[WORK TO COMPLETE]: Exactly reproduce the line that contains "Task: Open the terminal launcher in the panel" and all lines after it in the entries below, through the very last line.

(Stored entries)

________________________

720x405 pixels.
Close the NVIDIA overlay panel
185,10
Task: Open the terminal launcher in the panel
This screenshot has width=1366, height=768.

________________________

[PROBLEM SOLUTION]:
Task: Open the terminal launcher in the panel
This screenshot has width=1366, height=768.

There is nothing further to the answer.